Other European states adopted aspects of cameralist teaching in the 18th and early 19th centuries, including administrative legislation and methodical public finance management. The focus on bureaucrats with university training contributed to the development of the modern civil service structures that were subsequently established in Austria and Prussia. Parts of Scandinavia also found resonance with Cameral concepts, especially Denmark, where administrative changes under absolutist rulers were modeled after German ones. Peter the Great, and subsequently Catherine II, implemented institutional reforms in Russia that included cameralist techniques to taxes, regulating the population, and economic control.

== Implementation in Absolutist States and Influence on Civil Service ==
The administrative systems of absolutist powers, most notably the Habsburg Monarchy and Brandenburg-Prussia in the 18th century, carefully applied the concepts of cameral science. Reforms intended to improve tax collection, control commerce, promote population increase, and oversee agriculture were greatly impacted by cameralist ideas in Austria. Officials with cameral science training from universities like the University of Vienna carried out these initiatives. After being hired as a professor in 1763, Joseph von Sonnenfels was crucial in converting academic teaching into administrative practice. His talks, which placed a strong emphasis on logical taxation, legal clarity, and bureaucratic discipline, influenced the Habsburg civil service to become more professional far into the 19th century.

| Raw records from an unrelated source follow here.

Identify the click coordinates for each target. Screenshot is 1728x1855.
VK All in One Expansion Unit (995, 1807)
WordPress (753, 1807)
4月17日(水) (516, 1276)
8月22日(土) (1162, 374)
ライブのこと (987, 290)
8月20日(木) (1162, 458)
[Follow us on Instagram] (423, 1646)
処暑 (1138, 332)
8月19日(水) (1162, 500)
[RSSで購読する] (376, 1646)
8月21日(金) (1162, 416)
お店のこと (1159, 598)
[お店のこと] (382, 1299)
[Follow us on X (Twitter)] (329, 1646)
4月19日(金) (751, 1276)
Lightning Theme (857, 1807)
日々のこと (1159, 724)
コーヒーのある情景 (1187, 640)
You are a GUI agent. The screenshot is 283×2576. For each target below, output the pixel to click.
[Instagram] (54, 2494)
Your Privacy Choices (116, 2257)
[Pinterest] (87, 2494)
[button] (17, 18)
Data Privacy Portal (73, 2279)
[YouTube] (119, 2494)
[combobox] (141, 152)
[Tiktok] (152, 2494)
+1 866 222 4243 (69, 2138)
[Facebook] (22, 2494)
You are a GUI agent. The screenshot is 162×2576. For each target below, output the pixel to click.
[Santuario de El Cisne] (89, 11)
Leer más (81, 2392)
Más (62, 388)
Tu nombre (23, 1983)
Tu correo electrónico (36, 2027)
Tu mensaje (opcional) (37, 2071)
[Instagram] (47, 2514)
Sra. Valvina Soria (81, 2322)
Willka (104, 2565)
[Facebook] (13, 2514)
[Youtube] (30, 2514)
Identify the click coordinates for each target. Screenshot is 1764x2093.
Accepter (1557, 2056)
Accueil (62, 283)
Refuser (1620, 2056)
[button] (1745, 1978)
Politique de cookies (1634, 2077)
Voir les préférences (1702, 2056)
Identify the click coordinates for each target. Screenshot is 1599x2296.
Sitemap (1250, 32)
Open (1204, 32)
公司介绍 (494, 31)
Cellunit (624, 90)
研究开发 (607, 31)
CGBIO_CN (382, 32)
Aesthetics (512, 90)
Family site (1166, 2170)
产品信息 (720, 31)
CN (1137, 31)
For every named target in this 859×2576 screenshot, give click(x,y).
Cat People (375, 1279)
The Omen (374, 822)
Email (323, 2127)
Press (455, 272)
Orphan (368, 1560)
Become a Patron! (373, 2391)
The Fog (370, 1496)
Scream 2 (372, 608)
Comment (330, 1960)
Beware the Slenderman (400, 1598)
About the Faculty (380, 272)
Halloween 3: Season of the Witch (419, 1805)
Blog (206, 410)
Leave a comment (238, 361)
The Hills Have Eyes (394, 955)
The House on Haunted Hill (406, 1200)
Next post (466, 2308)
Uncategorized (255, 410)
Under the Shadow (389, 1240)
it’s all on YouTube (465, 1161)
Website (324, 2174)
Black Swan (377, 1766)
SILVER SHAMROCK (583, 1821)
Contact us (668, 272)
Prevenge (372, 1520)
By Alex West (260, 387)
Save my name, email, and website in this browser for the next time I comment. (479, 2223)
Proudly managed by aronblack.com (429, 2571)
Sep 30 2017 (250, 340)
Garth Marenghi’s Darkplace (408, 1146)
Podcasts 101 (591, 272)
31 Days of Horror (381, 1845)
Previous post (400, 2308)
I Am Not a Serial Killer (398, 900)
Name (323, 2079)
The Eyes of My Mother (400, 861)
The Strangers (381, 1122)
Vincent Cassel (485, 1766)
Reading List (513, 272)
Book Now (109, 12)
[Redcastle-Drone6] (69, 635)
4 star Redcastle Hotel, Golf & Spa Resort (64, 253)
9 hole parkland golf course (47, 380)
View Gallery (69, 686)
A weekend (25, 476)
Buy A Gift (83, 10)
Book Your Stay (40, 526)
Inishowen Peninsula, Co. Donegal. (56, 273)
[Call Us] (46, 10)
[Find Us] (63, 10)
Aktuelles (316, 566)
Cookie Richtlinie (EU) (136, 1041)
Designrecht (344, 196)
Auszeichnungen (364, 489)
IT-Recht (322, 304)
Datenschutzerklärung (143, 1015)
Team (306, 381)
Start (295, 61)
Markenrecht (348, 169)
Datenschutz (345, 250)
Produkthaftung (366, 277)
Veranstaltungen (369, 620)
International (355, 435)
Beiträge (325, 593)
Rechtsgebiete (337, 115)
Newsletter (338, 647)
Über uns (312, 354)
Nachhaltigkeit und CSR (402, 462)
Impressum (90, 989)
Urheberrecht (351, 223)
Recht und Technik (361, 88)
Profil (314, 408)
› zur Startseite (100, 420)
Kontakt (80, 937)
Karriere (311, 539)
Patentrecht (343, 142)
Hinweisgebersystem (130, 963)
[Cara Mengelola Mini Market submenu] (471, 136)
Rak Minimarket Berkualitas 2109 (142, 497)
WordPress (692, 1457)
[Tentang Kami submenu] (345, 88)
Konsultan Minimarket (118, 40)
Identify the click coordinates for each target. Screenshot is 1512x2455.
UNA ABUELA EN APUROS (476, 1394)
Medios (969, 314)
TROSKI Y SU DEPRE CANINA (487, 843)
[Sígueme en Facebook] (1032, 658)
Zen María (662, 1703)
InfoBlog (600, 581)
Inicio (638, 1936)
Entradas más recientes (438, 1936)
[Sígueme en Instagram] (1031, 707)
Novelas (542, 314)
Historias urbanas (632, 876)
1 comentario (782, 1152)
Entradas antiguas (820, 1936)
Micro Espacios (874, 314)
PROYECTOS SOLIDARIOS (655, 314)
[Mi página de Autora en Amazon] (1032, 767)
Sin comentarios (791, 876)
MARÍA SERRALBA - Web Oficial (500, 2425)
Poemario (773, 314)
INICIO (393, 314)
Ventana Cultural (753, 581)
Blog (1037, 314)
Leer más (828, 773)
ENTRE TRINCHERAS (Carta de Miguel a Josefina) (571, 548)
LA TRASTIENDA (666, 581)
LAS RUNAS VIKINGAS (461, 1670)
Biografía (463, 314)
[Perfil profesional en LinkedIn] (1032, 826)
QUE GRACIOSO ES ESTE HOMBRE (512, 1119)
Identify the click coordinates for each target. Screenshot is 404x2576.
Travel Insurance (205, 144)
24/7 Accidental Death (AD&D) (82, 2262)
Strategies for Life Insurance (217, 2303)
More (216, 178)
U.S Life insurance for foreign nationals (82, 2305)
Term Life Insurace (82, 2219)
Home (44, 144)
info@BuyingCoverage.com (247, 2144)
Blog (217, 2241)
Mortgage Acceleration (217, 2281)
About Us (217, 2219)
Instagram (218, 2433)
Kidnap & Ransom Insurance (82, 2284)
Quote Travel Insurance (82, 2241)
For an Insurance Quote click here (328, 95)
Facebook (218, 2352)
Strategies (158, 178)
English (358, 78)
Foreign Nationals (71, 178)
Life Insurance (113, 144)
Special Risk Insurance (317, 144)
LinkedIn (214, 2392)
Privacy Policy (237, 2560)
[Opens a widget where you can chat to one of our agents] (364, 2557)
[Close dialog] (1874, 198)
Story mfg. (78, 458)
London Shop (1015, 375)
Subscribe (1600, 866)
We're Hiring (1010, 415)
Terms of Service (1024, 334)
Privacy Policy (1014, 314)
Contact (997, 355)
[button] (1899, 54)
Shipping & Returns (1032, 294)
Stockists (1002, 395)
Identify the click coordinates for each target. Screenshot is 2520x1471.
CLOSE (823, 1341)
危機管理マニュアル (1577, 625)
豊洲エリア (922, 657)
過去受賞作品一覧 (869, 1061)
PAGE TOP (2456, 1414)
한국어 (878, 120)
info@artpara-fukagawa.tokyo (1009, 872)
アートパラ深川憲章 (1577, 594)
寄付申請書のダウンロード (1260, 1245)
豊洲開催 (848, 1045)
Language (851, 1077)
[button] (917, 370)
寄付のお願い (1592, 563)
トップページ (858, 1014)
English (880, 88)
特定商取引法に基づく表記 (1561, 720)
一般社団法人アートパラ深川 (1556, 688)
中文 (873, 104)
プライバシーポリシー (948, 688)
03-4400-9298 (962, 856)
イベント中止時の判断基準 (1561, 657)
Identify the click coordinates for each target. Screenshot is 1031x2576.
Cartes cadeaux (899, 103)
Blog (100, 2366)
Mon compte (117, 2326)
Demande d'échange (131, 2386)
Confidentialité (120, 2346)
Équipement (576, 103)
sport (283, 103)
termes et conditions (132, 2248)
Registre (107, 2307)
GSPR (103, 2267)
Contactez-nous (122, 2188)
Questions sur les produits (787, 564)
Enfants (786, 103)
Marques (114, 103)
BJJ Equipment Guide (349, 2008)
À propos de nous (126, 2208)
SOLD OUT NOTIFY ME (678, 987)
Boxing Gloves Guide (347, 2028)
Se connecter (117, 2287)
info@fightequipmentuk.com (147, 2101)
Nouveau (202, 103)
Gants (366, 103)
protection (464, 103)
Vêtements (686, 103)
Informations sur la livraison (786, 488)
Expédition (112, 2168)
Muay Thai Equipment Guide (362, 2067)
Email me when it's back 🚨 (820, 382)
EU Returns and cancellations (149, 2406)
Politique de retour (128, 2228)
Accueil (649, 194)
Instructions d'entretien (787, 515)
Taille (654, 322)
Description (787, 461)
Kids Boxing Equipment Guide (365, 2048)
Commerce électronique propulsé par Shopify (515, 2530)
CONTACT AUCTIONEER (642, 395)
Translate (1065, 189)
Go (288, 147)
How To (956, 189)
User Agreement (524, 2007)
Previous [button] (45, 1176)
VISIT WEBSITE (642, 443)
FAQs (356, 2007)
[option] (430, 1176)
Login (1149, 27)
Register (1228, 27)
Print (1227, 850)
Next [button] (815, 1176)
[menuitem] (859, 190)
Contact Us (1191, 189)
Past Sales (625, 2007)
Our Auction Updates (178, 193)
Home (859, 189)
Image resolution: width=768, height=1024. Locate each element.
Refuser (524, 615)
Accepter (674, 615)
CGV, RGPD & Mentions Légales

Cameral science played a crucial part in Prussia's establishment of an efficient, centralized bureaucracy. Cameralist disciplines that the state included into civil service exams became mandatory for administrative positions. Institutions like the General Directory, which combined civil and military administration with fiscal control, were prime examples of cameralist rule under kings like Frederick William I and Frederick the Great. By integrating cameralist theory into bureaucratic procedures, long-lasting state governance frameworks were created that prioritized effectiveness, merit-based recruitment, and systematic data gathering.